The reason for the bullish cheers? We have stronger than expected US Retail Sales figures which grew 1.1% vs 0.9% expected – the strongest gain in 18 months. On top of that, previous month’s figure was revised higher to 0.7% as well, suggesting that US economy is actually going on strong. Given that stock prices are driven by fundamental, it is reasonable to expect stronger bullish follow-through as there may be a shift in short-term sentiment due to this latest development.
That would have been the perfect bullish reversal narrative, but unfortunately things are rarely so straight forward and this time round is no exception.
Firstly, we need to realize that despite the strongest retail print in 18 months, retail stocks were not the biggest gainers yesterday, which suggest that the gain in stocks are not really due to the Retail Sales number but may simply be a technical rebound aka “Dead Cat Bounce”. Interestingly, both 3 major US stock indexes gained around the same – S&P 500 +0.82%, Nasdaq 100 +0.81% while the less diversified DJI was stronger at +0.91%. With such similar gains, it is difficult to shake off the suspicion of the technical rebound charge.
Case in point, it seems that bearish sentiment is alive and well. S&P 500 rebounded off the 1,812.5 support (more visible on Daily Chart below) and pushed up higher but saw significant resistance at 1,830, resulting in a strong bearish reaction bringing us close to 1,812.5 once more before last ditch bullish effort allowing us to close near the 1,830 level. This is a strong testament to strong bearish pressure and adds to the suspicion that yesterday’s rally is simply corrective in nature (e.g. temporary pullback) rather than a genuine bullish move.
From a technical perspective, we are currently facing resistance from both 1,830 and the descending trendline that was previous support now turned resistance. Stochastic indicator has also plateaued within the Overbought region, strongly favoring a bearish move moving forward. Hence, if we start to see prices falling below the Asian lows of 1,829, the likelihood of a move back towards 1,812.5 is high and we may even see a break of the support level as this would imply that the broad bearish momentum is back again.

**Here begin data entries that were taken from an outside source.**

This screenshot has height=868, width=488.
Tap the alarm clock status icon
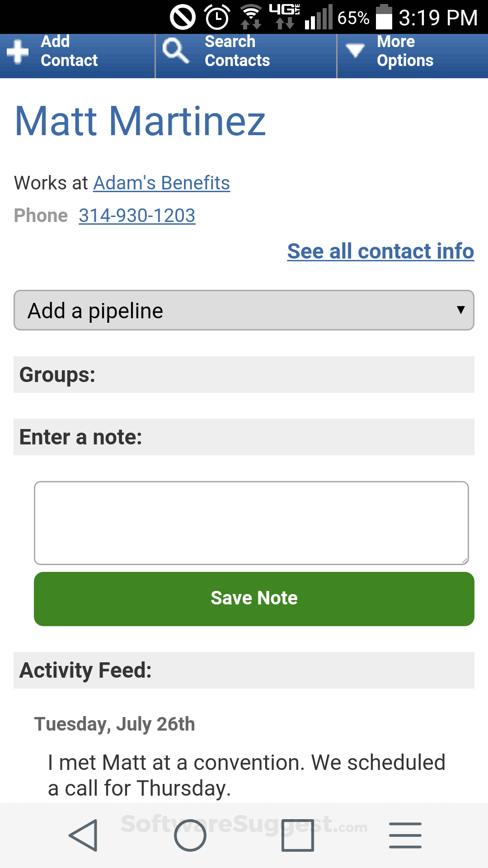pos(217,17)
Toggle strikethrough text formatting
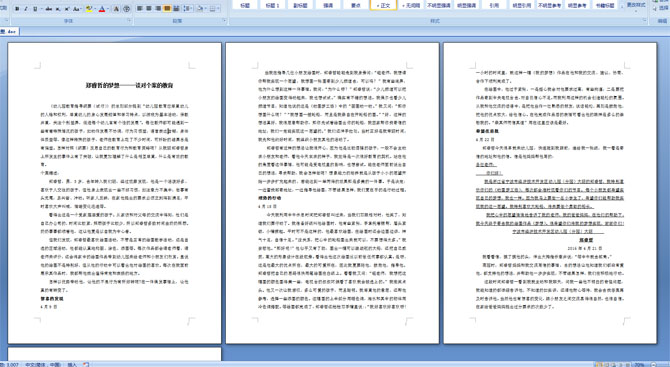670x367 pixels. coord(49,9)
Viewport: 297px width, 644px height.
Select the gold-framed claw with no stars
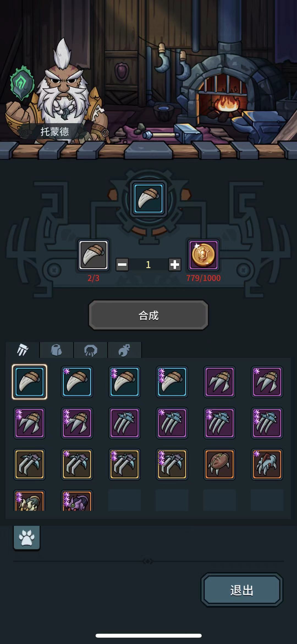click(x=29, y=464)
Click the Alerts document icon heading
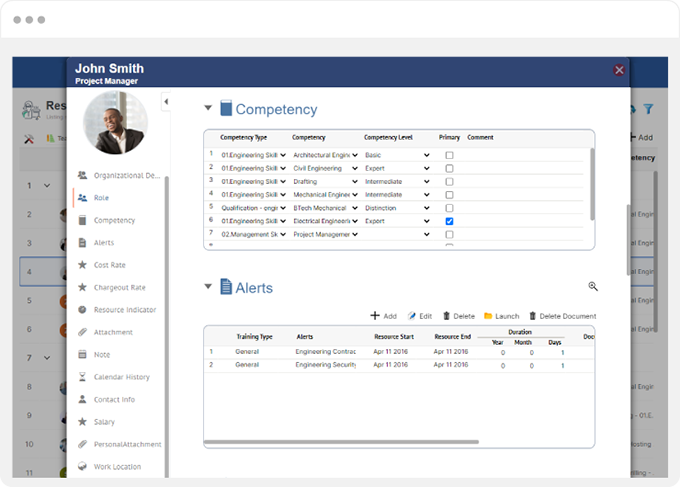Screen dimensions: 680x487 tap(226, 287)
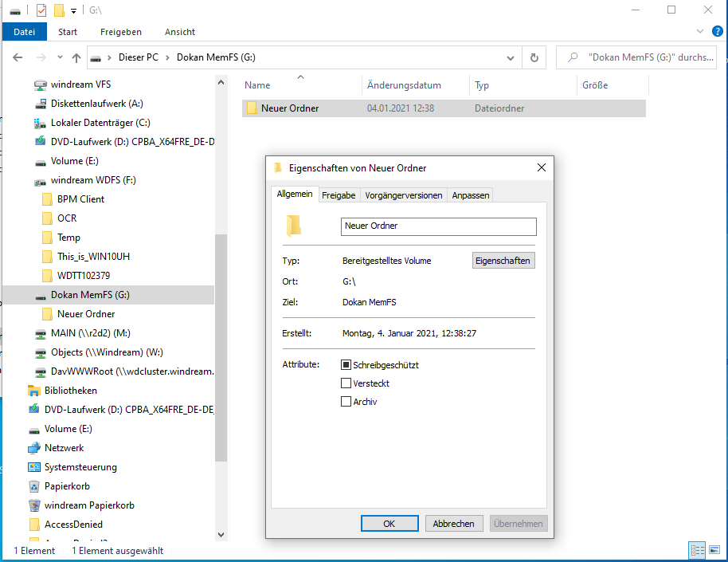The height and width of the screenshot is (562, 728).
Task: Click the Properties icon in the quick access toolbar
Action: point(41,10)
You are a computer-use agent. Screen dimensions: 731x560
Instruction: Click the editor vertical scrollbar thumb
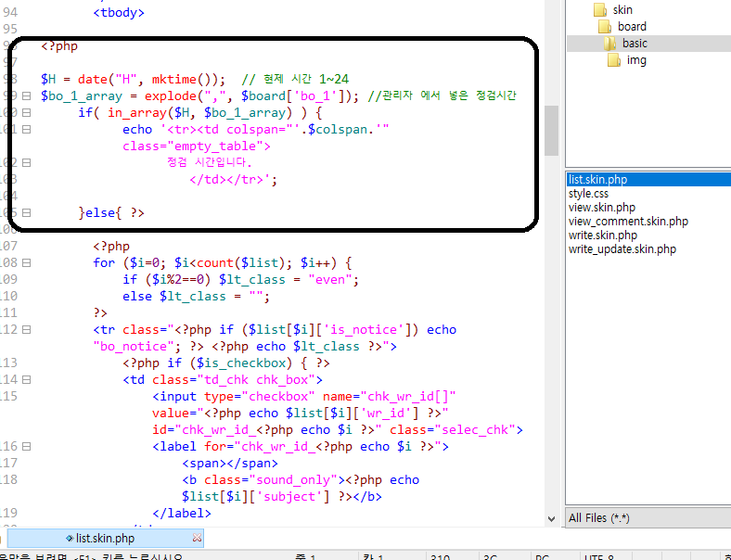551,129
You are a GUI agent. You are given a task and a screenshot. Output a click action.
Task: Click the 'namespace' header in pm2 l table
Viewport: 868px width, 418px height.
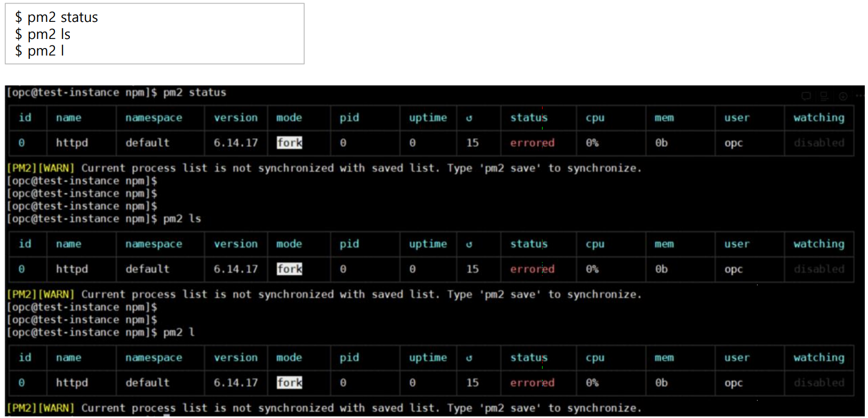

Daily Chart is less bearish though, as a rebound off 1,812.5 opens up a potential move towards 1,850. Couple this with Stochastic readings which are heavily Oversold it is not difficult to imagine prices having the potential to hit 1,850 on a mere corrective move. However, right now there isn’t any evidence that this is happening. The bullish reversal Morning Star pattern which is forming now is weak as the right bullish candle is not able to overlap the left bearish candle, as such the validity of this pattern needs to be discounted.
From a long-term fundamental perspective, it is clear that stock prices are still too expensive, and everybody is waiting for the 10-20% correction that has yet to materialize. Economic growth remains below previous expectations, and that is yet another strike against continued bullish move. However, L/T sentiment has been bullish so much so that traders are still buying stocks at such record levels using the highest leverage/margin levels on record. Hence, should sentiment has been confirmed to have reversed, we could see bears coming back with a vengeance, giving us the much awaited L/T bearish pullback.